No sleep. Colicky child. 

No idea our child had hearing loss or CMV. 

Struggling as we added another child to our family, but thankful at the same time. 

and as I look back I'm amazed at His goodness. 


Believe me when I say the grief is still fresh. I think back to Thanksgiving 2014 and never want to re-live those days. I remember crying so much my head hurt, arguing with Keith about what we should have done. 

What the doctors didn't do. 

And feeling very alone. 

I don't know when those days will fade from my memory, but I want to remain faithful even if they don't. I want my kids to read this blog in 20 or so years and see all that God did in our family through the addition of Hannah. 


This year things are brighter. Our girl is progressing, slowly, but still progressing. 


I think we've accepted it, for the most part, and are trying to move on to a new normal. 

Things are different, friends are different and the way we look at life is different. Many people in our life have continued to come around us, pray for us and encourage us (especially from afar). But the special needs title is a lot for some so a few friendships have been lost and that's okay. 



We are thankful that we do believe in and serve a good, good father who is perfect in all of His ways. It's a love undeniable with peace that is unexplainable. 


Peace may still be hard to feel all the time but I know He gives it to me lavishly. 

And for that I'm thankful. 



"Be thankful in all circumstances, 
for this is God's will 
for you who belong to 
Christ Jesus."
I Thessalonians 5:18





Sunday, October 4, 2015

Don't Worry About Tomorrow

A few months ago I was checking out at the grocery store alone, a rare occurrence. As I moved to the front of the line I noticed the clerk checking people out was only using one hand to scan every item and put them in bags. At first I thought she did not have a right hand, but as I got closer I noticed her right hand was just down by her side, lifeless, like she didn't even know it was there. 
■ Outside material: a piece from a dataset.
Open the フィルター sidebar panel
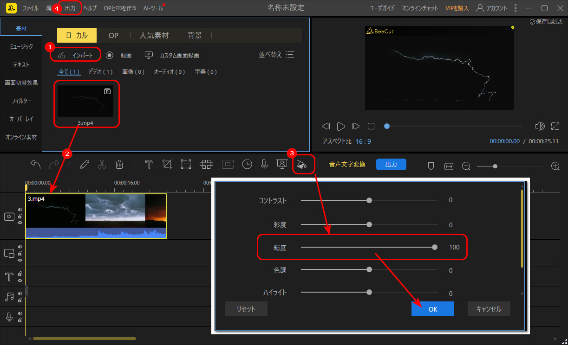The image size is (568, 345). [21, 101]
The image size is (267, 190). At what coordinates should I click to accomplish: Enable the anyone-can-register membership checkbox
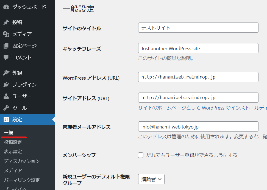[141, 155]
I really wanted to ask her why she couldn't use that hand, what had happened to her hand, but in the 30 seconds I stood there before her I could not figure out an appropriate way to ask without coming across insensitive. Also, I didn't have Hannah with me, who usually helps me to start those types of conversations. 
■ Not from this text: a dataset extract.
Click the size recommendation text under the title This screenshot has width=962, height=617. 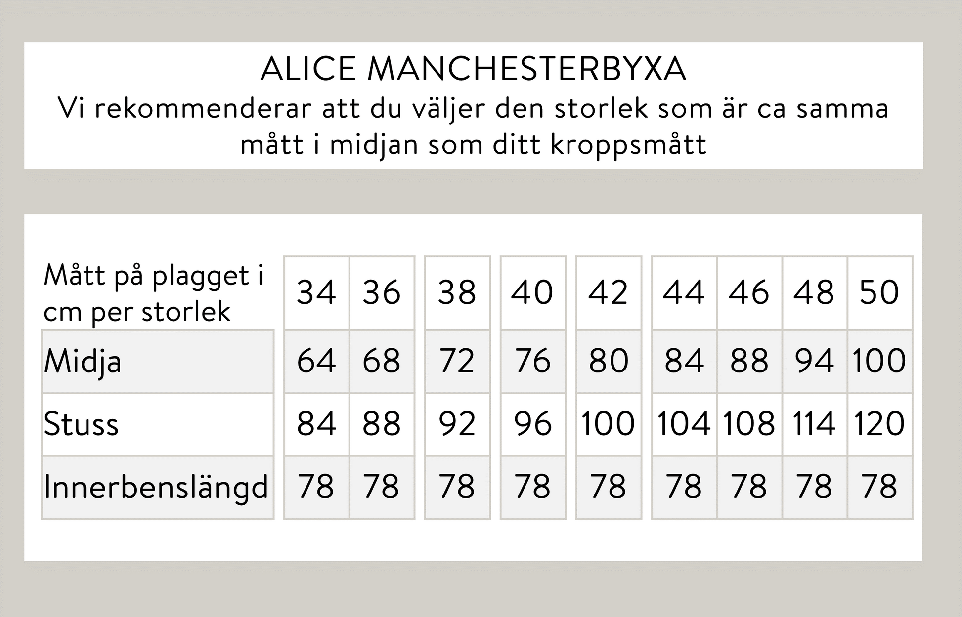coord(473,126)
A few months ago we knew Hannah had trauma to the right side of her brain because of the CMV, every doctor and therapist told us this would lead to left side weakness but we really didn't know what that would look like down the road. 
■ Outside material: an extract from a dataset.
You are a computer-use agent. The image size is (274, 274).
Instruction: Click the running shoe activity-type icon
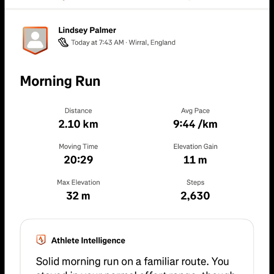click(x=63, y=42)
When I saw the clerk in Kroger I got a glimpse of what could be. 

I started to worry. 

Now that Hannah is moving more we can see how much she favors her right hand and how hard it seems to be to move her left. 

It's hard to pull up with one hand that's stronger than the other. It's harder to crawl, it's harder to eat. 

For the most part Hannah is adapting. I am amazed at what she can do with that right hand, but we want her to use her left too. 

And we don't want it to be so hard. 

There are days when she puts things in that hand, brings the left to a toy, claps, and more. But at other times it seems like she is totally disregarding it. 

As I understand it, using her left hand doesn't make sense in her brain. Even if she was older and could understand me telling her to move it she could not do it. 

That's why she's in therapy. 

That's why it's important to start early and work with her hand often. 

I wonder if the clerk at Kroger had therapy or the chance to use her hand?

It's hard not to constantly wonder what the future will look like for Hannah. What she will do, how she will be looked at by others. 

That's why I entitled this post "Don't worry about tomorrow" because I know God has given me enough strength, love, grace for today. That's where my mind needs to be. That's where I need to place my trust. That God has this. That he has Hannah in His hand. 

Would you pray that our family will focus on today and not what may happen tomorrow? Believing God is full of grace for the unknown. 

Also, will you pray Hannah will be able to crawl?  We've learned that pushing up to a crawling position can significantly increase the strength of her left arm. 

We know this is possible, but it's hard. 

Thank you. 


"Therefore do not worry about tomorrow, for tomorrow will worry about itself. Each day has enough trouble of its own."